The new initiative will assist African Debt Management Offices in embedding sustainability into debt strategies, mitigating refinancing risks, and attracting private capital.
FSD Africa, the UK-backed financial sector development agency, in collaboration with the UN Economic Commission for Africa (UNECA) and with support from the Children’s Investment Fund Foundation (CIFF), has announced the launch of a funded technical assistance and institutional support programme for Debt Management Offices (DMOs) across the continent. This programme aims to integrate sustainable finance into sovereign debt strategies, thereby unlocking fiscal space for both development and climate action, while also mobilising investment from domestic and international markets.
The launch comes in the wake of last week’s second Africa Climate Summit in Ethiopia and is closely aligned with its focus on Africa-led solutions, domestic capital mobilisation, and resilient local-currency financing. These priorities are also central to FSD Africa’s 2025–2030 strategy, which seeks to catalyse £10 billion of private capital—84% of it in local currency—to foster greener, more resilient economic growth across Africa.
What the new programme offers
The facility brings funded, hands-on support to DMOs and Ministries of Finance, including: sustainability-integrated debt strategy and Debt Sustainability Analysis (DSA) support; sovereign and sub-sovereign instrument preparation and issuance (e.g., Sustainability-Linked Instruments, Debt-for-Development Swaps and thematic bonds); Credit Rating Agency and investor relations engagement; sector and project pipeline preparation; institutional strengthening; and market-infrastructure development.
Mark Napier, CEO, FSD Africa said: “Sustainable finance is not a label change—it’s a fiscal strategy. By integrating sustainability into sovereign debt management, countries can lower refinancing risk, extend maturities, and unlock capital for productive, climate-positive national priorities. With our partners, we are making practical, funded support available to DMOs across Africa to support efficient planning, preparation and execution of these new instruments, while building deeper domestic markets in local currency.”
Dr. Stephen Karingi, Director, Macroeconomics Finance and Governance Division, UNECA said: “This programme comes at a pivotal moment. Africa’s debt challenges cannot be separated from its climate ambitions. Fiscal stability and climate action must go hand in hand.

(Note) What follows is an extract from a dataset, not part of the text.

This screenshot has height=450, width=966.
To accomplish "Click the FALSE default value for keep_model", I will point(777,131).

By aligning debt strategies with sustainability, governments can preserve fiscal space, refinance on better terms, and unlock capital for climate resilience, energy transitions, and growth.”

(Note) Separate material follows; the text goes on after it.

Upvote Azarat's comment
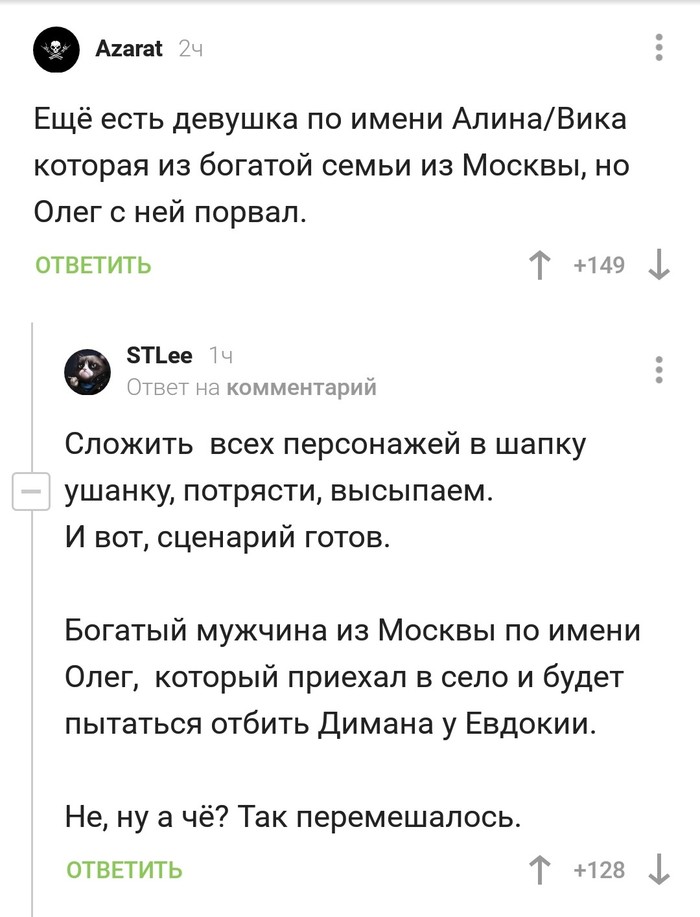This screenshot has height=917, width=700. pos(540,265)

Kate Hampton, CEO, CIFF said: “International partners can help African sovereigns borrow on better terms—lower cost, longer tenors, more predictability—by supporting transparency, sensible standards and smart risk-sharing. Over the next year, the priority is turning commitment into execution so affordable, sustainability-minded finance reaches countries that need it.”
Why now?
Across Africa, rising debt service is compressing fiscal space just as climate and development needs intensify. Strengthening domestic markets and aligning debt strategies with sustainability can create a virtuous cycle – relieving near-term redemption pressure while financing energy transition, resilient infrastructure, and other national priorities.

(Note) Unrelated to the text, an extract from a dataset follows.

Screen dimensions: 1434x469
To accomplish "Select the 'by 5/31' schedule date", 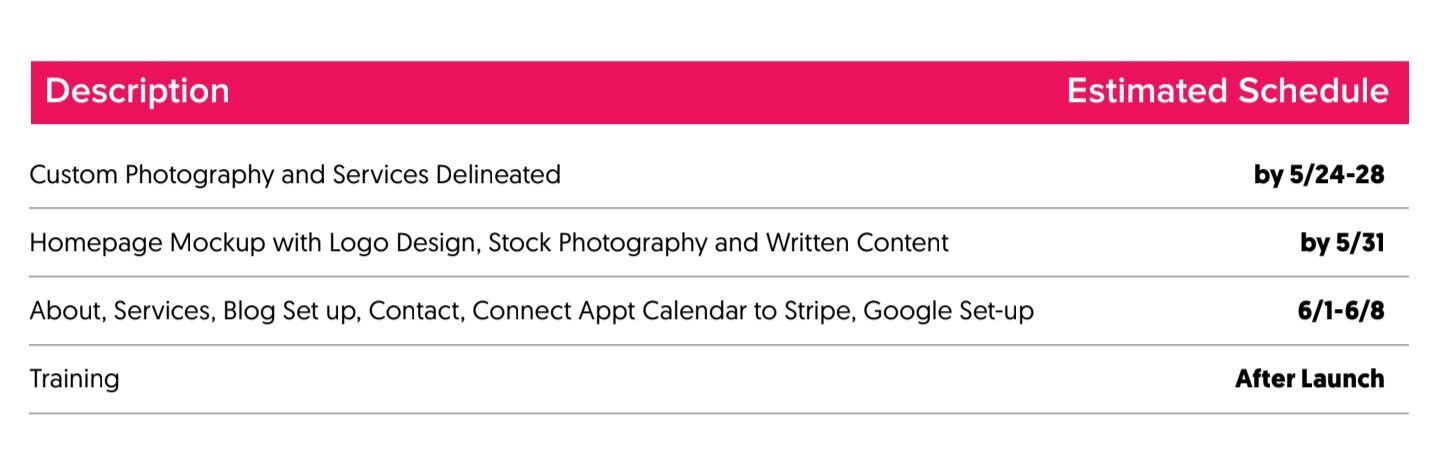I will point(1341,243).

To accelerate scaling, the partners further invite DFIs, donors, philanthropic and private investors to co-create a multi-country guarantee and risk-sharing envelope sized for Africa’s near-term sovereign refinancing needs. An initial target of US$10 billion in guarantees and first-loss capacity would meaningfully lower execution risk, improve pricing, and catalyse institutional demand alongside the TA programme.